The State Does Not Enforce Most Agreements

In my prior post, I discussed the interesting case of certain right-wingers calling deregulation that they don’t like regulation. Specifically, I point out that when the state backs out of enforcing noncompete agreements, this is not regulation; rather, it is deregulation. It reduces the scope of the government. It imposes no rules on anybody. It is quite literally the government staying out of the matter of noncompete agreements.

Some people might think I am being slippery when I employ that analysis, but I am not. The fact is that the state does not involve itself in most agreements people make.

For example, I made an agreement a few days ago to meet some people for lunch. This involved an offer and an acceptance. Something valuable was promised: my time and their time. And a breaking off of such an agreement would impose costs on me if, for instance, it precluded me from finding someone else to eat lunch with that day, which it would have. Had the other parties in that agreement backed out and I went to the state showing them the texts that prove we had an agreement, the state would shrug and tell me to go away.

This is no different than what it does under a regime where it refuses to enforce noncompete agreements. People would be free to make the noncompete agreements just as I am free currently to make lunch plan agreements. It’s just that when someone goes running to the state to tell it to get involved, the state declines.

If you are going to call the decision to not enforce noncompete agreements regulation, then you have to also say the decision to not enforce lunch plan agreements is regulation. This is absurd, not just because enforcing lunch plan agreements seems pretty useless, but also because it has everything backwards. Surely the state regulates lunch agreements when it involves itself in their enforcement not when it ignores them. It is when the state declares that it will enforce them that it has inserted itself into private matters and started to tell people what to do.

People resist this obvious conclusion because they are desperate to say contract law and contract enforcement aren’t regulation. This is because the word “regulation” is so ideologically inflected that certain groups of people want to make sure most of the things they support (especially things they fundamentally support) do not get classified as regulation.

Once you point out the obvious — that all government-imposed economic institutions are regulations — it becomes much harder for them to describe their position as merely being against “regulations” or “distortions” or “government interference.” This becomes a problem because they desperately want to pretend that their preferred economic institutions are what happens by default when you “get the government out of the economy.”

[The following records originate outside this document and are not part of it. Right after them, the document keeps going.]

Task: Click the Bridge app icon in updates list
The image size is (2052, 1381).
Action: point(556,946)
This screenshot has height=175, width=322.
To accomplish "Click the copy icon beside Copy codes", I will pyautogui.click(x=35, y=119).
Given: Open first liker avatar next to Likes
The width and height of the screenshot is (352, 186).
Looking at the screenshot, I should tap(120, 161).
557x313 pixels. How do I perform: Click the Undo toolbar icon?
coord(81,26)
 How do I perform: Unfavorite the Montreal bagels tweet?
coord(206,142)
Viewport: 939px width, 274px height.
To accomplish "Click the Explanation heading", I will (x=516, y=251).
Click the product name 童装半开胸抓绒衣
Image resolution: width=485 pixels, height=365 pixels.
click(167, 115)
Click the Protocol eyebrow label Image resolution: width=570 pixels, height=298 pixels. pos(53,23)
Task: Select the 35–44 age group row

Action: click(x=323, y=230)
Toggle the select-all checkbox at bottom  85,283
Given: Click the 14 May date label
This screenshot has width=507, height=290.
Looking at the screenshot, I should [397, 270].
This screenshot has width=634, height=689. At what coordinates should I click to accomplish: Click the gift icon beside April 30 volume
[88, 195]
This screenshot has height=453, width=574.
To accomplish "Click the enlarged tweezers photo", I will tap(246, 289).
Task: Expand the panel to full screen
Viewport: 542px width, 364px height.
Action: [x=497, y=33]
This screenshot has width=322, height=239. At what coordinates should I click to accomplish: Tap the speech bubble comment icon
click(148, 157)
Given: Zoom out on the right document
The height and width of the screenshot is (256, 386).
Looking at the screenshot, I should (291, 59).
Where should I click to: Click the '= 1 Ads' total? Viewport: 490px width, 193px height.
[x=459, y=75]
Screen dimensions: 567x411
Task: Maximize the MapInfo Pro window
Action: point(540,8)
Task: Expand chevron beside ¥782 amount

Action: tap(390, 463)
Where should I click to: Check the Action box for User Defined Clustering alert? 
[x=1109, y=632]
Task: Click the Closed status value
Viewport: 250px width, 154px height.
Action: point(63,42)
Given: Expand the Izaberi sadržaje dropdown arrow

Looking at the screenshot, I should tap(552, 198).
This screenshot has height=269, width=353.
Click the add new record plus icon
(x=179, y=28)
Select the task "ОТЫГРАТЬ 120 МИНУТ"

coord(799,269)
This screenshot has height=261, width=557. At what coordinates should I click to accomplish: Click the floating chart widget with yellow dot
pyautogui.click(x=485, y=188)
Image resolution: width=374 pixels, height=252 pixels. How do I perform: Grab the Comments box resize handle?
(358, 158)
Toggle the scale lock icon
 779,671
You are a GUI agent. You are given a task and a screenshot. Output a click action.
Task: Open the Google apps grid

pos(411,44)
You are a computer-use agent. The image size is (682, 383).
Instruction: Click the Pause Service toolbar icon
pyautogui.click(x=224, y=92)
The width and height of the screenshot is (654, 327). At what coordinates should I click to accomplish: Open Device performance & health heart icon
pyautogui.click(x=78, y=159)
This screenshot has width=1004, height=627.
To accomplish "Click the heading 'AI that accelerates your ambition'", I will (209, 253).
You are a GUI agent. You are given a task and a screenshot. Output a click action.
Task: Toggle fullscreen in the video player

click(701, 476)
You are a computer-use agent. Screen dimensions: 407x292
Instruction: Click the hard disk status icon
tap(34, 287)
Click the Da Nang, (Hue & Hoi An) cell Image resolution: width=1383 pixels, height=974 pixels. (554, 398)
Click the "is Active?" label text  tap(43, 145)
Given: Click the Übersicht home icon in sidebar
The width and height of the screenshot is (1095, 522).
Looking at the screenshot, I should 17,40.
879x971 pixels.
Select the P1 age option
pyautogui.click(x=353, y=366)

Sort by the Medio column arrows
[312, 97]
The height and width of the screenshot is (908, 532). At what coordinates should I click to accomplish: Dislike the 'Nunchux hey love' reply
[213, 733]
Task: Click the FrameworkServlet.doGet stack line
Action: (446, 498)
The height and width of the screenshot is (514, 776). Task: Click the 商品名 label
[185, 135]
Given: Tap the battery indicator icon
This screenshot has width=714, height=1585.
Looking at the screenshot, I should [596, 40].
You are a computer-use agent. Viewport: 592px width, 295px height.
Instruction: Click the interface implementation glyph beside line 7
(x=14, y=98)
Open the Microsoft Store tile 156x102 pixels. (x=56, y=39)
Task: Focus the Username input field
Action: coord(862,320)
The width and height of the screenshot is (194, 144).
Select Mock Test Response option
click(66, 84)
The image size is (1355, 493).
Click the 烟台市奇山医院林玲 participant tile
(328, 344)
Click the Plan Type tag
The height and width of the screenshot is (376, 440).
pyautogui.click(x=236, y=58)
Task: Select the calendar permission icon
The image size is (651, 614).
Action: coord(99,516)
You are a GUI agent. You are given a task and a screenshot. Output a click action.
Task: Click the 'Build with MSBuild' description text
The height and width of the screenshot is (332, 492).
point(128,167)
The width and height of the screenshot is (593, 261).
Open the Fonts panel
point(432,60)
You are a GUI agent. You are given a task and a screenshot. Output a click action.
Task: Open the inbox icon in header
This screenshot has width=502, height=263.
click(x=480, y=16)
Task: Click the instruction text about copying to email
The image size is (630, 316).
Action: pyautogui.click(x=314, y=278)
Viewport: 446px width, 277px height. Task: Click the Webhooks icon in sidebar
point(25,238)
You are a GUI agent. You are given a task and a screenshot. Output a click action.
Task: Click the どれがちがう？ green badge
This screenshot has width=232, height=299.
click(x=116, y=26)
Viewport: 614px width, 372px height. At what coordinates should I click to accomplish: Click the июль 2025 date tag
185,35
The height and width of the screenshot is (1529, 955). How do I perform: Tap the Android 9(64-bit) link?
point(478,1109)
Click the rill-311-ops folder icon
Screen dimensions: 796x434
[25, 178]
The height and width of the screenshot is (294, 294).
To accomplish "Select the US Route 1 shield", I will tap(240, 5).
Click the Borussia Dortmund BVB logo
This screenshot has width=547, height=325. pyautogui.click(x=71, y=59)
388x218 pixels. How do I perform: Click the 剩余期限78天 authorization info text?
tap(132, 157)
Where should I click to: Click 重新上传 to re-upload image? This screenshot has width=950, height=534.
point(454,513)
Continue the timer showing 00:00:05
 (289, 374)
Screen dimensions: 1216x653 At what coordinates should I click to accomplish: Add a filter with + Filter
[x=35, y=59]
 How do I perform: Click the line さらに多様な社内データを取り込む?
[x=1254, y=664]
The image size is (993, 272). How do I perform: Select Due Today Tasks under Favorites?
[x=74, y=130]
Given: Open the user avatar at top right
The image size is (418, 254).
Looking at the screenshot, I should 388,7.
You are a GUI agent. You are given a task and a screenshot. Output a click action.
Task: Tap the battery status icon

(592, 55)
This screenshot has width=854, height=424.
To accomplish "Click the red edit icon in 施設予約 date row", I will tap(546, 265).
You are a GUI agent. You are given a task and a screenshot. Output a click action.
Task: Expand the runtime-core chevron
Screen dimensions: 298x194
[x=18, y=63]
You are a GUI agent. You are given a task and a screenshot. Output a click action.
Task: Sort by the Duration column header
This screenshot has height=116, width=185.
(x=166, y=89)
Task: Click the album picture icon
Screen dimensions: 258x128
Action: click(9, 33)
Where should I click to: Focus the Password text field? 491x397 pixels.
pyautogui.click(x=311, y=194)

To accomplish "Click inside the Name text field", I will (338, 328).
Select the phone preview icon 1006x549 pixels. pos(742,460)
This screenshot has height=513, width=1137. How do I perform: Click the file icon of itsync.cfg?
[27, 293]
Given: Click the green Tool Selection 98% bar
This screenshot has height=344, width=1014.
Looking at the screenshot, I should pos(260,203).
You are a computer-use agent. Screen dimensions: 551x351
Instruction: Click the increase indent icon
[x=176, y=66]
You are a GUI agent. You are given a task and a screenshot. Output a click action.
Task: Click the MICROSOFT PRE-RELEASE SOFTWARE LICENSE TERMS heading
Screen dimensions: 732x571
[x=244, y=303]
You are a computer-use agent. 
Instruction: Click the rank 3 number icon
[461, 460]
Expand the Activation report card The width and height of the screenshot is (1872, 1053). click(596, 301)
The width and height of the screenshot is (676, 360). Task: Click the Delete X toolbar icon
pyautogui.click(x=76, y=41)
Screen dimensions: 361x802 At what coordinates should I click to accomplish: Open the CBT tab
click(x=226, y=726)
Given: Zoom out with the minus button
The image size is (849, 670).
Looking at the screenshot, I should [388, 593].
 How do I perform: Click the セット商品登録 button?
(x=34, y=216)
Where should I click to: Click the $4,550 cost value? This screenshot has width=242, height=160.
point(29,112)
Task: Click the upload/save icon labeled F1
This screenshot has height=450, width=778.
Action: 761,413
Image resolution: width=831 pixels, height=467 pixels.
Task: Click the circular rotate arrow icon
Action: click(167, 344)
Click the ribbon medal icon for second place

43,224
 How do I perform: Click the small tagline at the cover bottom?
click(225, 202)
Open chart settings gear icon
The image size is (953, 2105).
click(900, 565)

But it isn’t, of course. After property law, contract law is the biggest regulatory system in the country. What’s more, you could plausibly repeal contract law altogether. I often call for its repeal as a joke, but it’s totally doable. People might make less agreements if the state is not willing to impose itself into those agreements, and that might even be a net bad for overall well-being in the world, but I don’t think it would lead to the demise of all humanity.

It would just mean that sometimes you’d make agreements with people that they did not follow through with and have no way of getting the state to force them to compensate you for their breach. Presumably this deregulated environment would require you to be more careful about who you make agreements with, utilize reputations more, and come up with ways to price the new default risks that exist in a world where the state has gotten out of the business of contract enforcement. But, again, all of this is doable.

The fact that ending contract law is deregulatory poses serious questions to those anti-government sorts out there. What reason is there to involve the state in contract law? Why expand the size and scope of the government to cover this stuff? Don’t you want the government to be small? The answer, of course, is that their supposed commitments against regulation and the big government are rhetorical feints. Like everyone else, they want the government to be as big as it needs to be in order to implement the institutions and regulatory regimes they like, but not to implement the ones they don’t like. By cleverly defining the things they don’t like as “regulation” or “big government” or “intervention” (and excluding from those definitions all the regulation, big government, and intervention they do like), they get to say they are against these things and that this opposition is what animates their politics. But when those words are defined in that way, such opposition amounts to nothing more than them being against what they are against.